2007-10-30 03:41:50 · 33 answers · asked by Anonymous in Family & Relationships Marriage & Divorce

thought i would put a picture with this... so i added my pic to the profile and by the way.. trust me... i am more than willing to join in .. it is the turning me away and doing it when it hurts me and behind my back. and me NOT being satisfied.. i get looks and attention from every other man but him... why? what do you think

2007-10-30 04:24:55 · update #1

33 answers

This story is a store of mine down to the last sentence 3 years ago in my life. He would turn me down and I'd come home from work and he'd be in the computer room masturbating to silly internet porn but would act like he wanted nothing to do with me. Mine was just a boyfriend though so it was a lot easier. How long have you been married to this man? My boyfriend ignored me for 6 months to where I looked elsewhere for attention, and am now married to the man of my dreams. I think it was a sign for me to move on. I did and I am so madly in love with my husband. I'm not suggesting that you're going to get divorced, just keep your eye open. Everytime I would try to talk about it with him he would just ge sooooo angry at me and would never understand. I just gave up and I'm glad I did. I didn't feel good about myself. I had no self confidence. So I ended up just picking up extra hours at work so that I would not have to deal with it and finally moved on. I always though women were the ones to withold sex. well way more then men. It's odd that men do this. I'm really sorry for what you're going through. I mean this because I've been through this. It's not easy. I wish you the best of luck. I would see if he would agree to see a counselor. That would be very beneficial if you want to stay with your husband. Keep your head up and I will honestly pray for you to feel better about yourself. Best of luck. =]

2007-10-30 04:27:17 · answer #1 · answered by prenatalpastry 2 · 1 0

I always laugh at similar questions from women who complain about their husbands whacking it to porn. In most cases, these are the same women who think that sex for 15 minutes once every other month should be enough to satisfy their husbands! Clearly this is not the case with you.

I can't offer any explanation as to why he prefers masturbating to porn over sex with an attractive and WILLING wife who is more or less begging him to satisfy her.

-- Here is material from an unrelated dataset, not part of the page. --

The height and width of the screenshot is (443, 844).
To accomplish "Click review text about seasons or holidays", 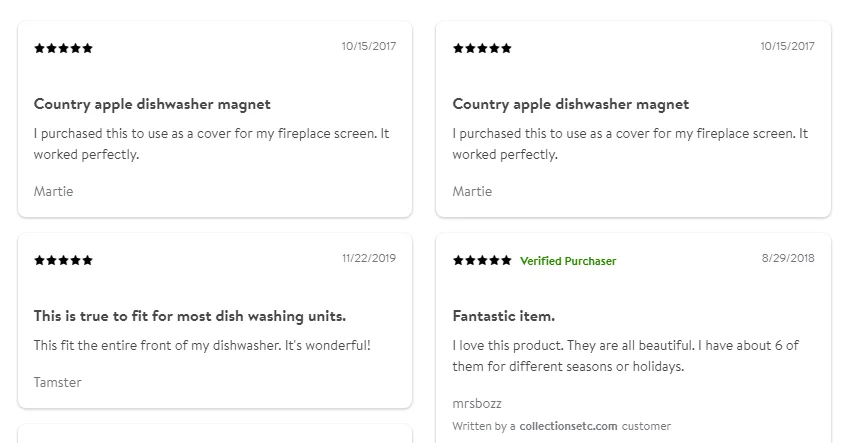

If you're telling the truth about being willing to watch it with him, dressing up, and insisting that you're willing to try anything and everything to get the spark back, then there is no logical explanation that I can think of as to why ANY man would turn that down. I guess you know what to ask Santa for Christmas this year. And hopefully the batteries are included!

2007-10-30 03:53:48 · answer #2 · answered by ? 5 · 1 1

My first husband was also addicted to Porn. You and your husband need to seek a counselor fast! His lack of attention to you will only fester until you find an outlet that helps you to feel attractive and alive again-beware of that! I have been through what you have been. It wasn't until after our divorce that a counselor helped me to see that he had real INTIMACY issues, and porn was a symptom of those issues. He likes the fact that the women he masturbates to are NOT REAL, so they have no 'hang ups' they are 'beautiful' and always ready.....you are not the problem. there are deeper issues, for both of you! But I have been through exactly that rejection- I was turned down only to wake up and find him in the den jacking to the tv! And I felt so rejected, ugly, blah blah blah! But it is NOT you-you are dealing with an addiction. Unless he is willing to get help, and deal with his intimacy issues, it is going to be a LONG process too!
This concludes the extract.